Configuration Options

Run Configuration

The following configuration options are available when scheduling a run:

from lightly.api import ApiWorkflowClient

# Create the Lightly client to connect to the API.
client = ApiWorkflowClient(token="MY_LIGHTLY_TOKEN", dataset_id="MY_DATASET_ID")

client.schedule_compute_worker_run(
    worker_config={
        # Enable training of the self-supervised model.
        "enable_training": False,

        # Provide a checkpoint for the self-supervised model.
        "checkpoint": "https://my-checkpoint-read-url"

        # Enable pretagging. This detects objects in the input images/videos and makes
        # them available for selection. See https://docs.lightly.ai/docs/lightly-pretagging for details.
        "pretagging": False,

        # Path to a file containing filenames to run the Lightly Worker on a subset of the
        # files in the input bucket. See https://docs.lightly.ai/docs/relevant-filenames
        # on how to specify relevant filenames.

#### WHAT TO WORK ON:
1 – According to the configuration options page, what does enabling pretagging do?
2 – From the configuration options page, reproduce word for word the passage that begins with the words containing "# Enable pretagging. This" and ends with "https://docs.lightly.ai/docs/lightly-pretagging for details.".

#### RECORDED INFORMATION:

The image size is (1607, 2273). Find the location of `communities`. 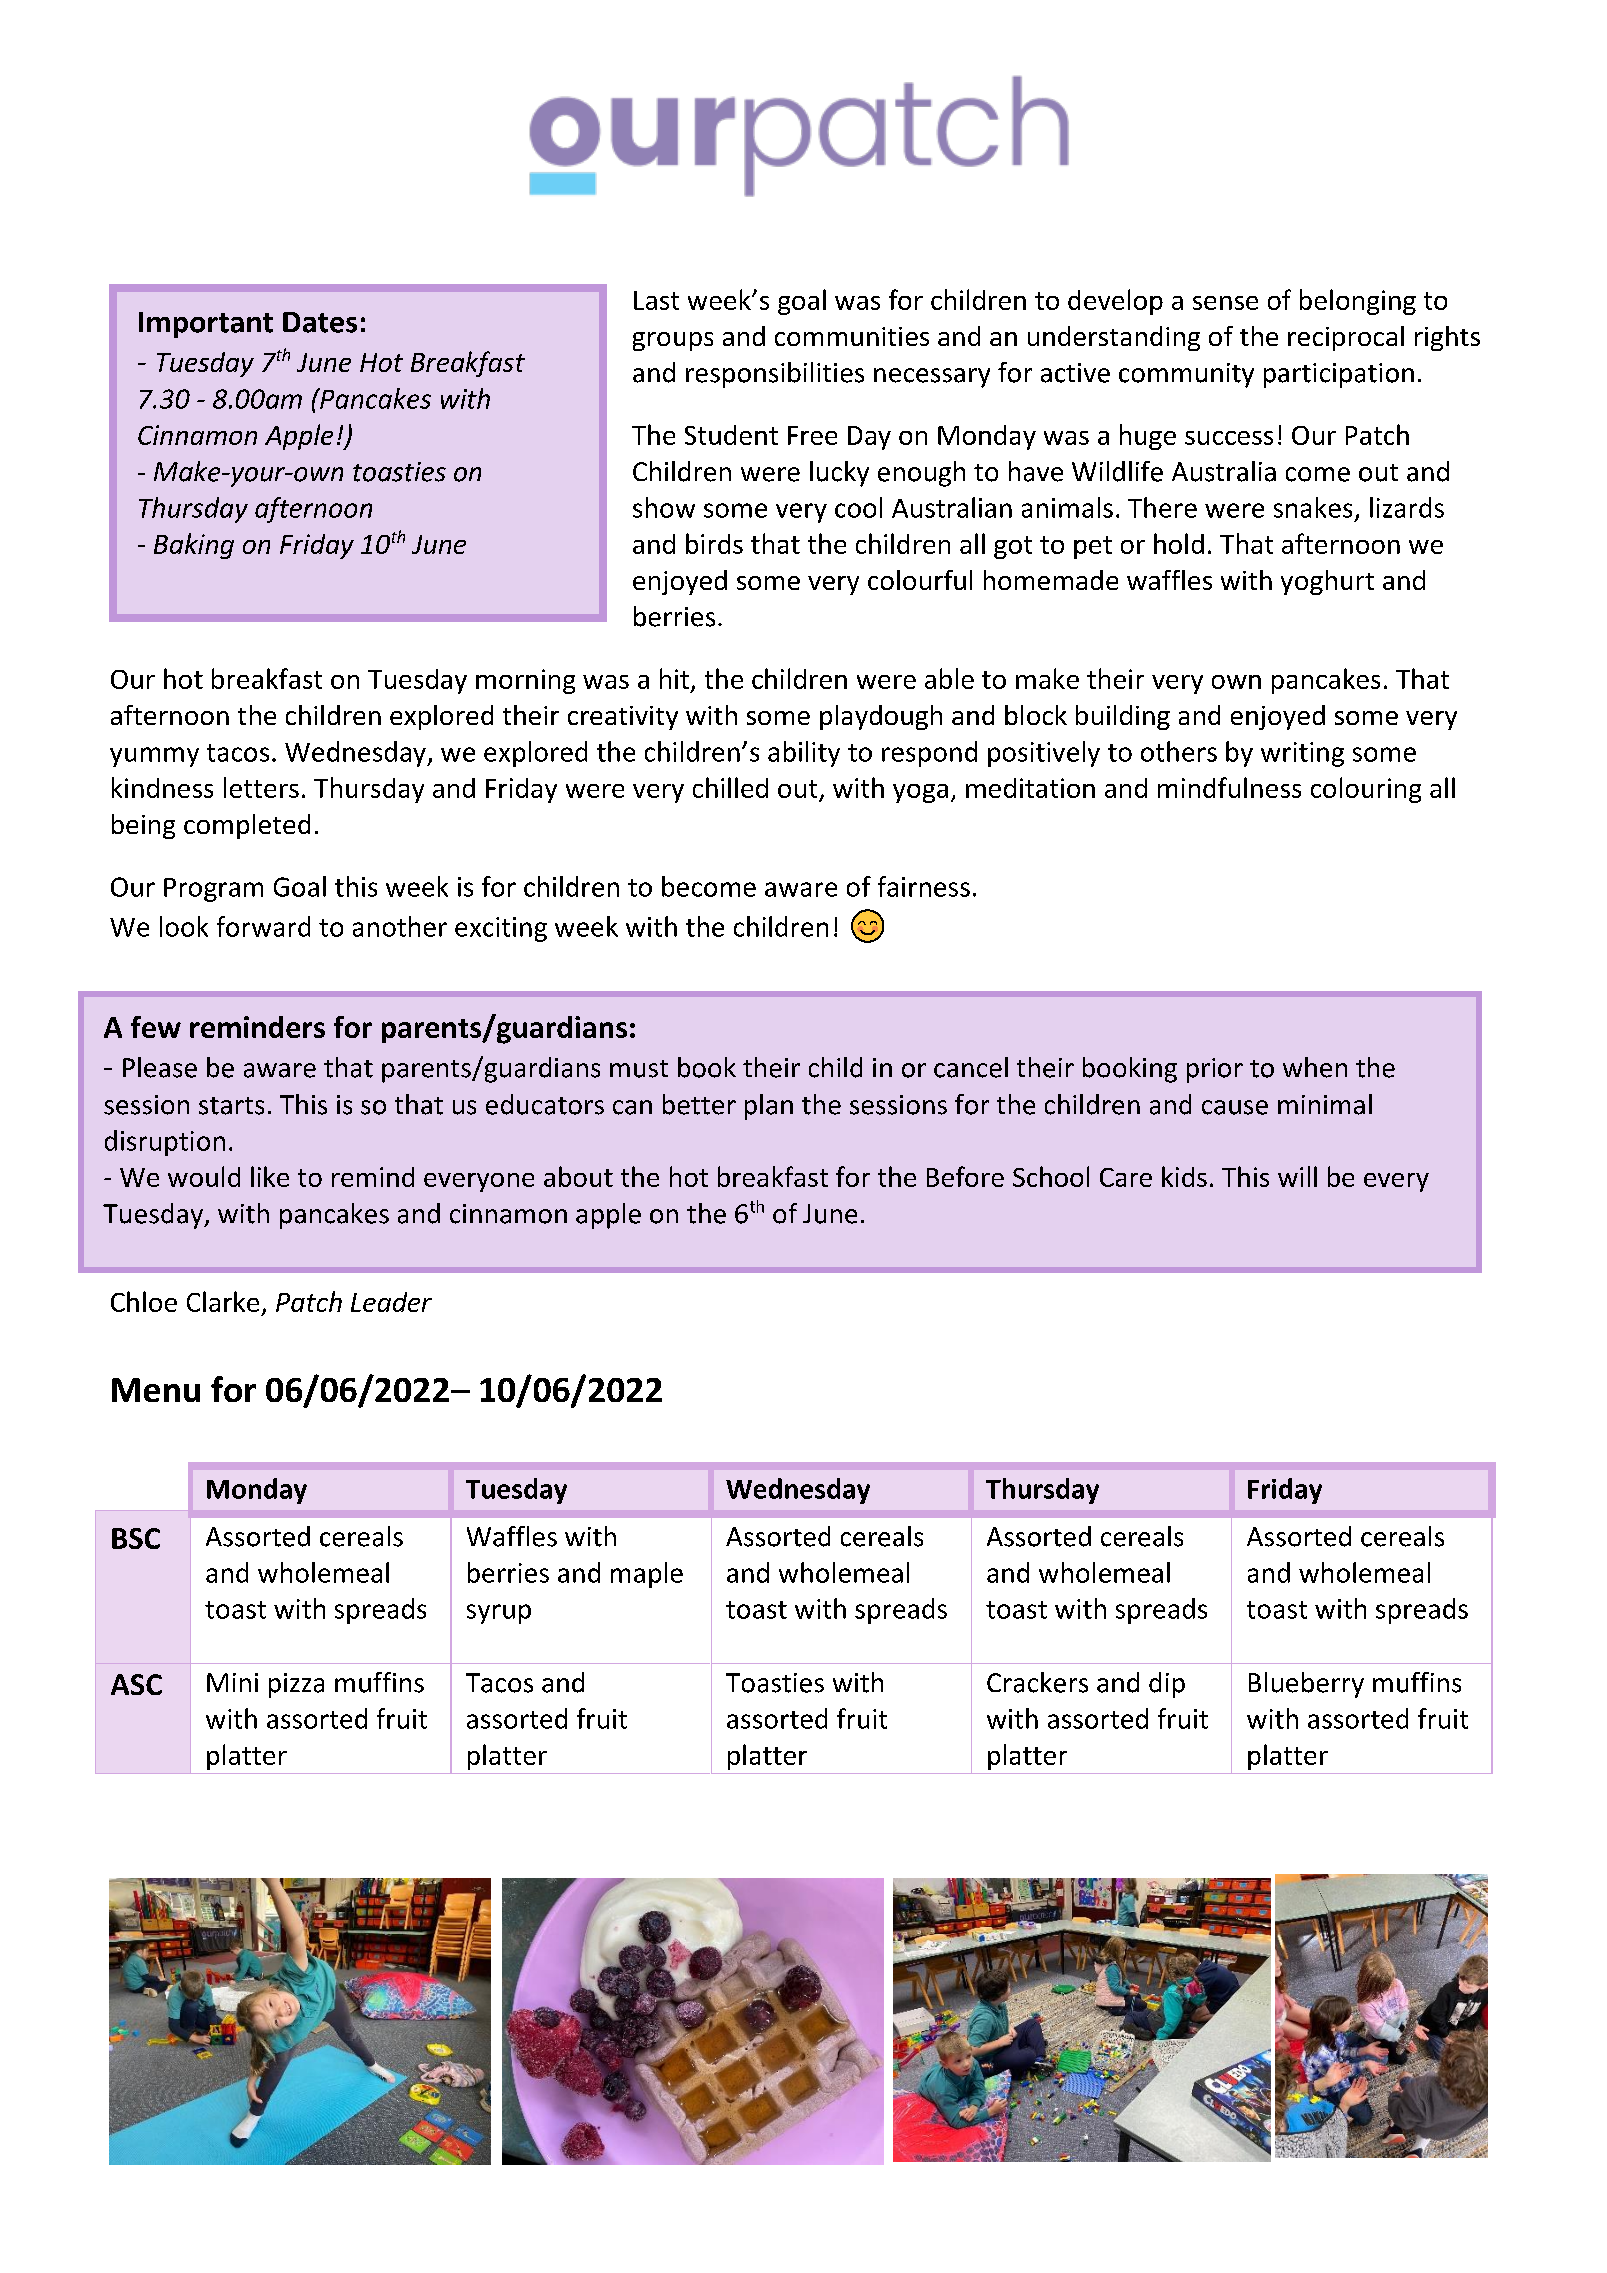

communities is located at coordinates (852, 336).
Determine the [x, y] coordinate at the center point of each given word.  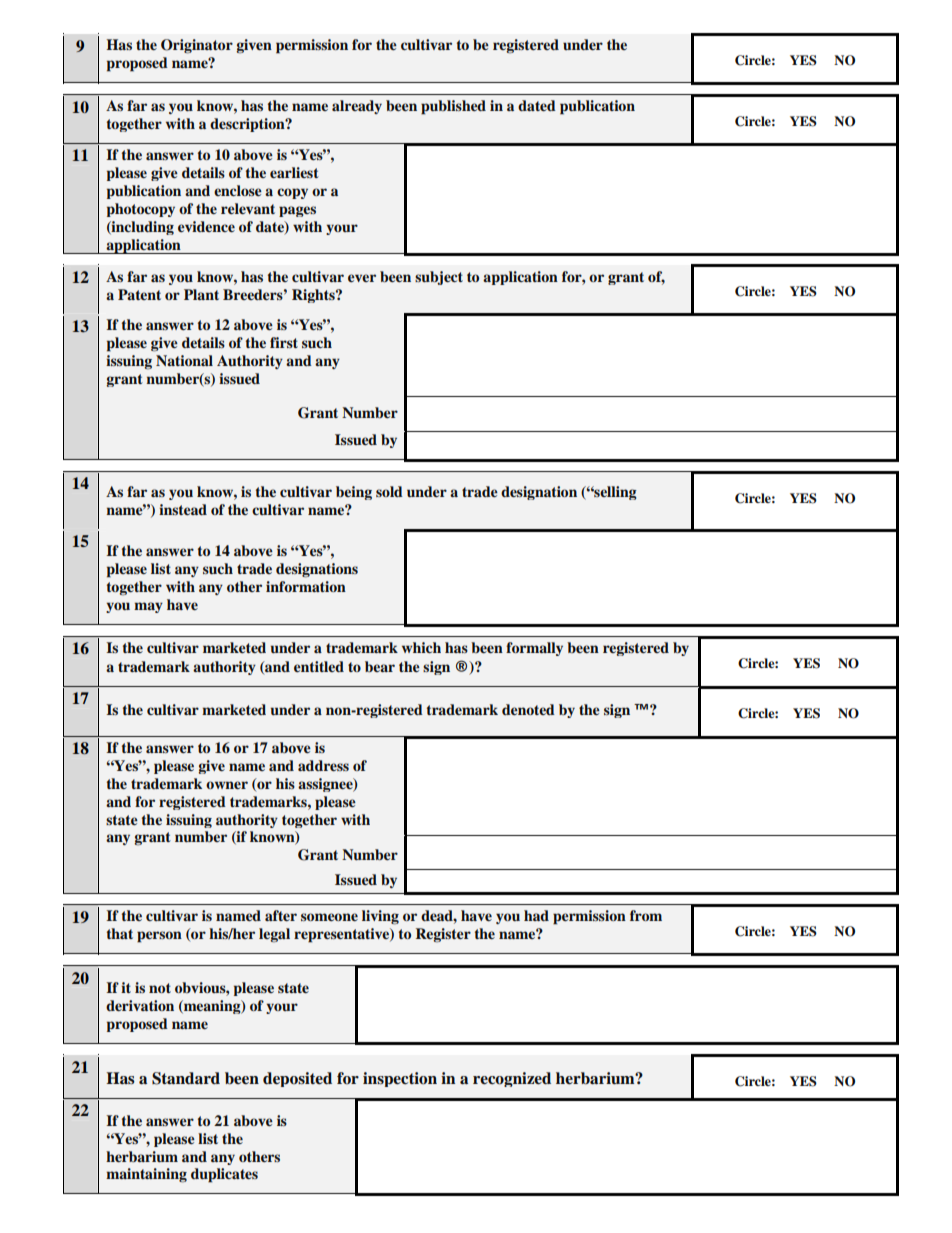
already [357, 107]
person [159, 937]
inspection [400, 1079]
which [421, 647]
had [536, 915]
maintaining [146, 1175]
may [148, 607]
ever [362, 278]
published [453, 107]
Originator [197, 46]
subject [439, 278]
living [380, 917]
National [184, 360]
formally [534, 649]
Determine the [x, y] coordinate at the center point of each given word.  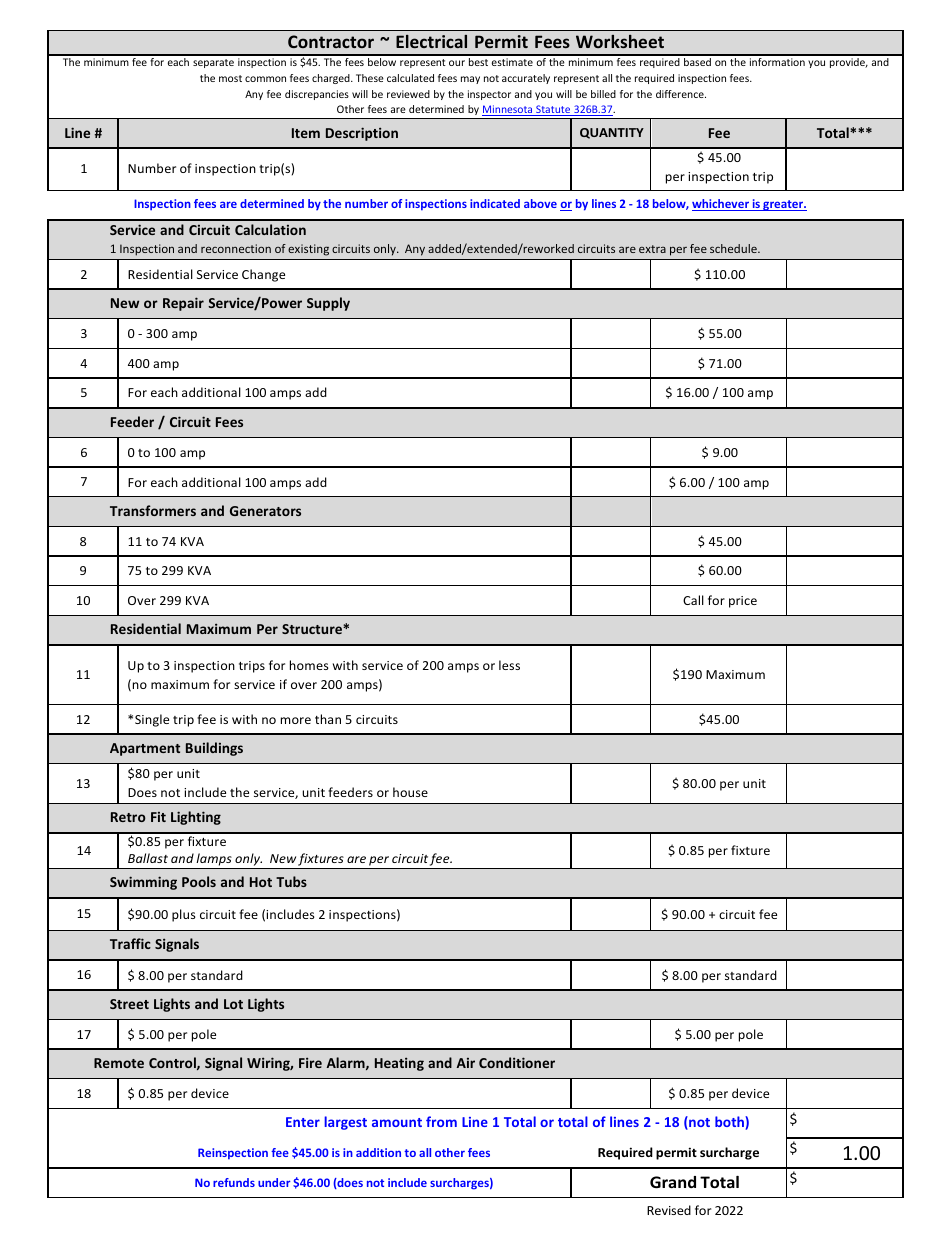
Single [152, 720]
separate [213, 63]
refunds [234, 1182]
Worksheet [620, 41]
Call [693, 600]
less [509, 665]
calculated [410, 78]
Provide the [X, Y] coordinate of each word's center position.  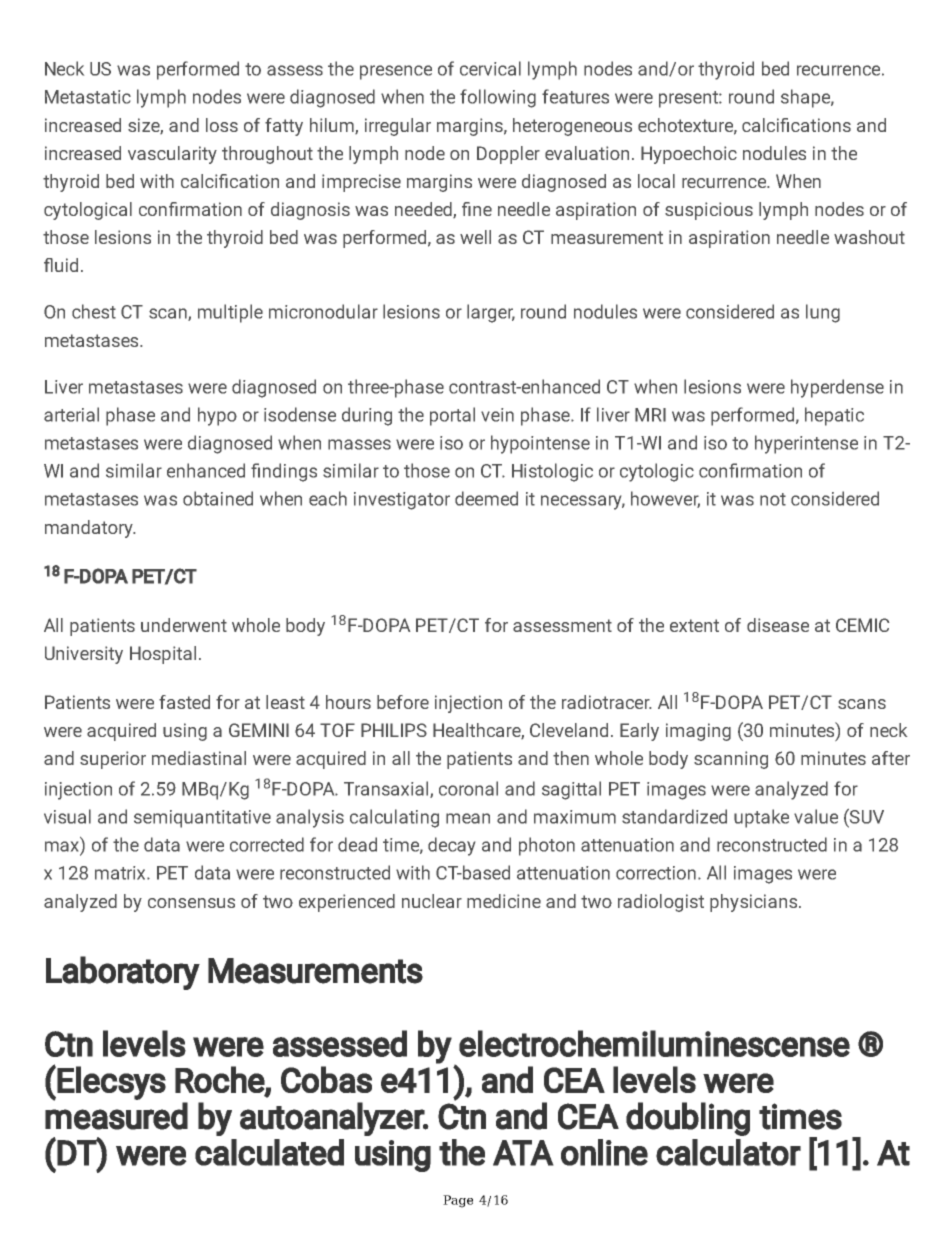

#### WRITTEN ANSWERS:
1 – It detects objects in the input images/videos and makes them available for selection.

2 –
# Enable pretagging. This detects objects in the input images/videos and makes
        # them available for selection. See https://docs.lightly.ai/docs/lightly-pretagging for details.